%%

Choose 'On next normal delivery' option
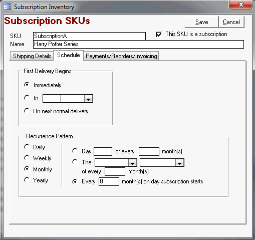This screenshot has height=240, width=255. pos(27,111)
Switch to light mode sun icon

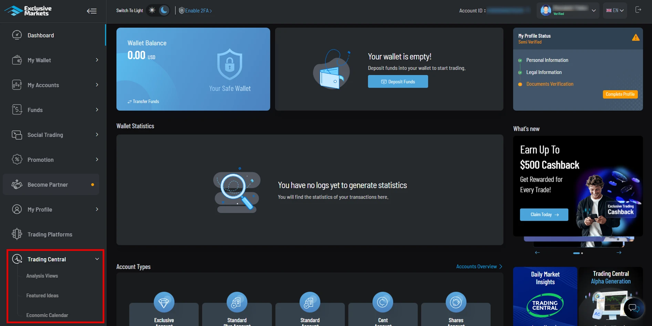click(152, 10)
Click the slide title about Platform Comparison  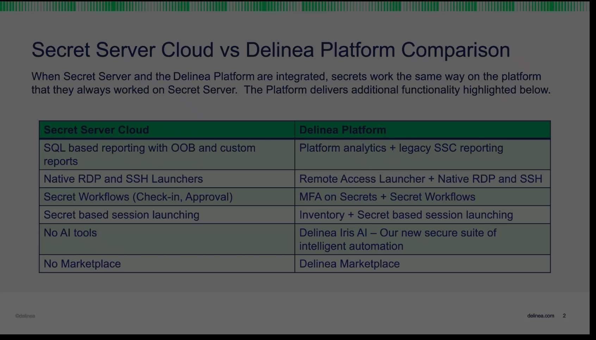point(271,50)
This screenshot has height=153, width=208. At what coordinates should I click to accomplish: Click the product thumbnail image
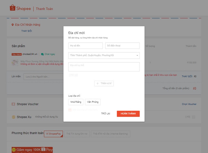[15, 62]
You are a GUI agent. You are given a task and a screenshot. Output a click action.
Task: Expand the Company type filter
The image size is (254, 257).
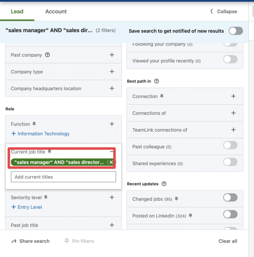click(112, 72)
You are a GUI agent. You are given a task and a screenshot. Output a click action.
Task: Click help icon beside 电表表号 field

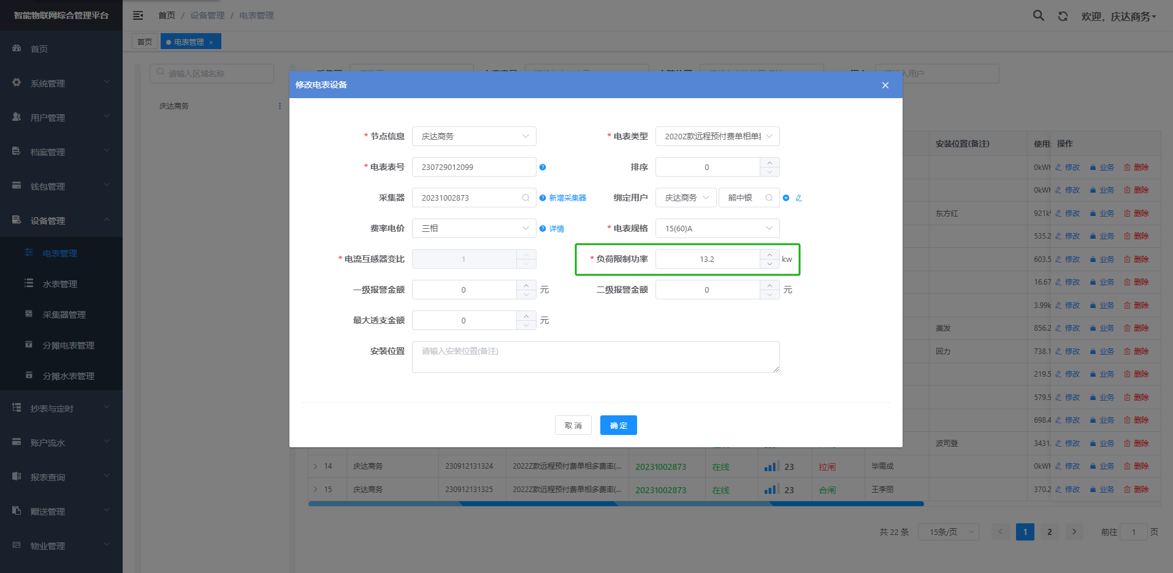[543, 167]
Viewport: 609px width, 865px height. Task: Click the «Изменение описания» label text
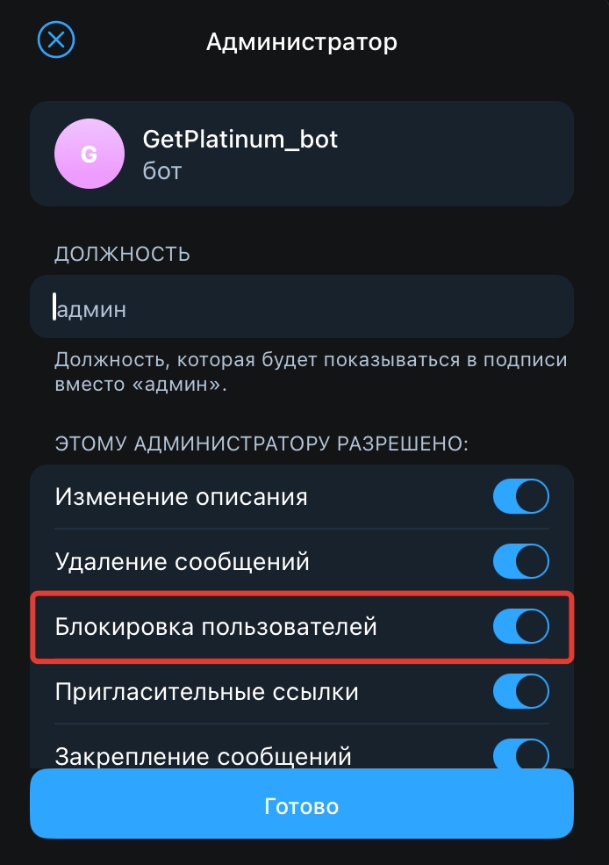182,497
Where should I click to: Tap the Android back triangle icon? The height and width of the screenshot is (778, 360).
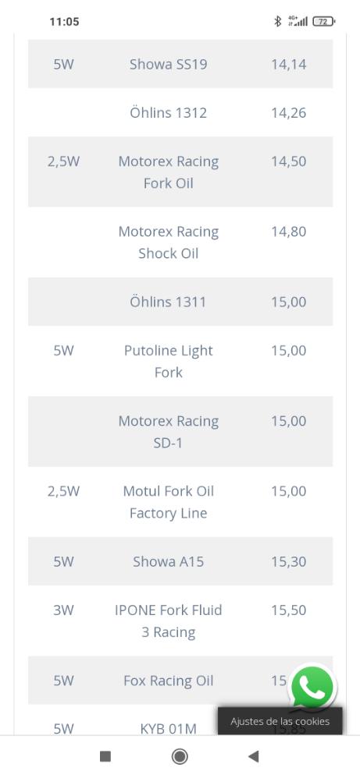(254, 756)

%%

#### Exercise prompt
Write out exactly, with no pictures, each line from the one containing "Task: Expand the Company type filter" through the last line of the listing above, both included.

#### Answer for the task
Task: Expand the Company type filter
The image size is (254, 257).
click(112, 72)
You are a GUI agent. You are given a task and a screenshot. Output a click action.
Task: Click help icon beside 电表表号 field

[543, 167]
Viewport: 609px width, 865px height. Task: Click the «Изменение описания» label text
182,497
Where should I click to: Tap the Android back triangle icon? The height and width of the screenshot is (778, 360).
(254, 756)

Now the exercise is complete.